* [Aufgaben zur Übung]
A. Welche Bremse ist laut dem ersten Beitrag im Auszug am Fully verbaut?
B. Stimmen diese Aussagen mit dem Auszug überein? Antworte jeweils mit Ja oder Nein und zitiere die entscheidenden Worte.
(i) tzmtb beschreibt den Trail als schwer.
(ii) rhoen-biker fragt nach einem Höhenprofil der Strecke.
(iii) cd-surfer rechnet mit schlechtem Wetter.
C. Schreib aus dem Auszug den Teil ab, der mit den Worten "Wie kann ich" beginnt, und hör nach "nicht viel Gewicht..." auf.

* [Auszug]
Also vom Gewicht her sind die beiden Bikes, fast gleich. Dadurch das ich am Fully ne größere Bremse (Avid Code 203mm) und einen stabileren Laufradsatz habe wird es ca. 1 kg schwerer sein. Die Strecke hört sich erstmal ganz gut an, nur deine beschriebene Downhillpassage bereitet mir Bauchschmerzen

Wie kann ich mir die vorstellen? Singeltrail der einfach nur Steil ist, oder viel Schotter, Wurzeln und co, was dann technisch anspruchsvoll ist, oder einfach nur Eng? Wie sieht es mit Sprüngen und ähnlichem aus? Du merkst habe keine Ahnung davon 

Zumindest hört sich die Abfahrt mehr nach Fully mit "Wurfanker" an...


----------



## tzmtb (23. Mai 2012)

Na dann weis ich auch nicht ob Fully ist ja nicht viel Gewicht...

Also der Trail ist typischer Waldweg mit Wurzeln, Resten von Nadelbäumen und auch ein wenig Kies. Ist aber nicht so das er schwer ist, eher angenehm mit einigen kleinen Kurven. Wird schon werden. Hoffe du hast Spaß,! Gruß


----------



## rhoen-biker (23. Mai 2012)

Gibts irgendwo ein Höhenprofil von der Strecke. Bei über 2000 hm muss man sich ja seine Kräfte ein bissle einteilen


----------



## cd-surfer (23. Mai 2012)

Wetter wird geil und die Vorfreude steigt...
Also kommt zahlreich,es lohnt sich!


----------



## darkbiker90 (24. Mai 2012)

rhoen-biker schrieb:


> Gibts irgendwo ein Höhenprofil von der Strecke. Bei über 2000 hm muss man sich ja seine Kräfte ein bissle einteilen



Edit: Hat sich erledigt Streckenplan mit Höhenprofil gibts hier: http://mtb-tabarz.de/index.php?option=com_content&view=article&id=16&Itemid=16 Also wie mir schon gesagt wurde drei lange Kanten. Sollte mir liegen, ich freu mich drauf


----------



## Biker-04-1986 (24. Mai 2012)

* [Gespeicherte Daten]
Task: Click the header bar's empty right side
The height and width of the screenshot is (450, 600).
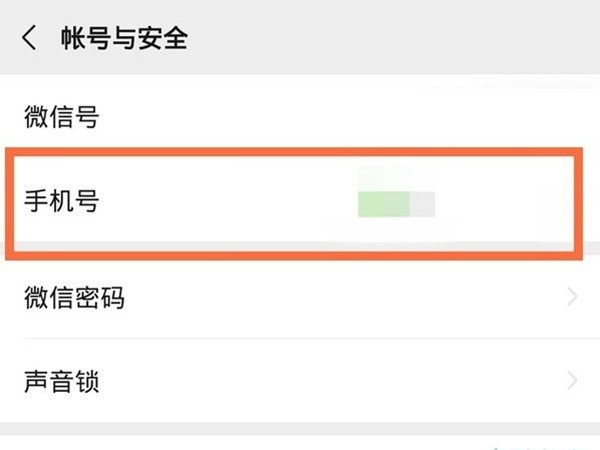Action: [450, 38]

* [Lösungen]
A. Eine Avid Code mit 203 mm.

B.
(i) Nein: „Ist aber nicht so das er schwer ist"
(ii) Ja: „Gibts irgendwo ein Höhenprofil von der Strecke."
(iii) Nein: „Wetter wird geil"

C.
Wie kann ich mir die vorstellen? Singeltrail der einfach nur Steil ist, oder viel Schotter, Wurzeln und co, was dann technisch anspruchsvoll ist, oder einfach nur Eng? Wie sieht es mit Sprüngen und ähnlichem aus? Du merkst habe keine Ahnung davon 

Zumindest hört sich die Abfahrt mehr nach Fully mit "Wurfanker" an...


----------



## tzmtb (23. Mai 2012)

Na dann weis ich auch nicht ob Fully ist ja nicht viel Gewicht...